* **Aim of the task**
Copy the data exactly from the line that contains "This screenshot has width=569, height=241." through the line that contains "Print the console output", keeping both end lines and leaving out everything else.

(Supplied data begins)

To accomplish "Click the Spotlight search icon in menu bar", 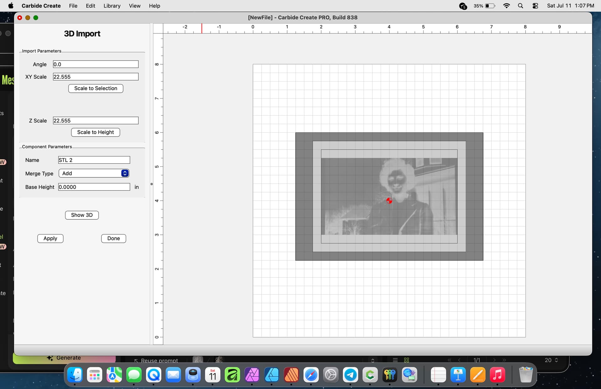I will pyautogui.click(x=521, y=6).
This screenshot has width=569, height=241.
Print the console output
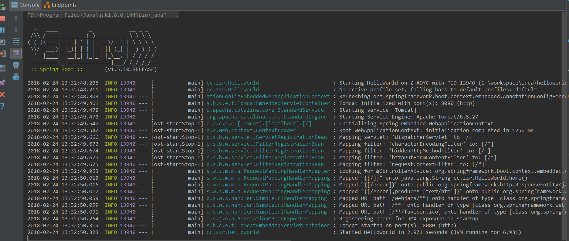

(Supplied data ends)
(Supplied data begins)

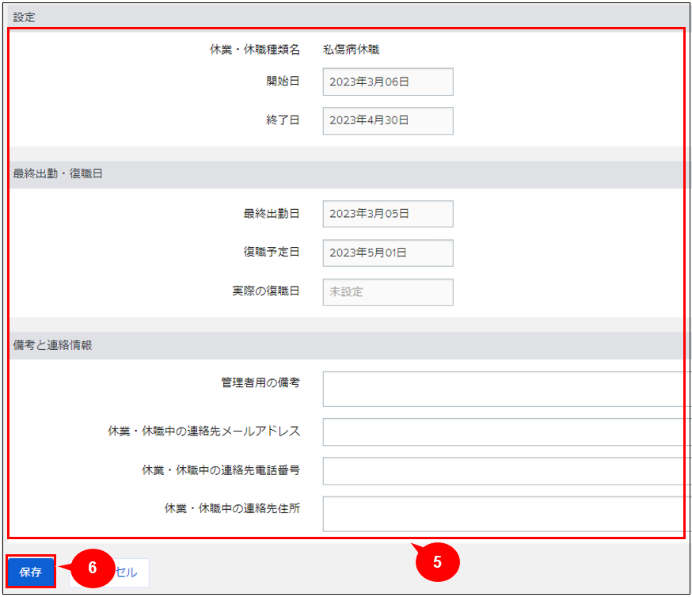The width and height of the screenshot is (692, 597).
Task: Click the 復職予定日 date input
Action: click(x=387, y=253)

(Supplied data ends)

* **Result below**
This screenshot has width=569, height=241.
Print the console output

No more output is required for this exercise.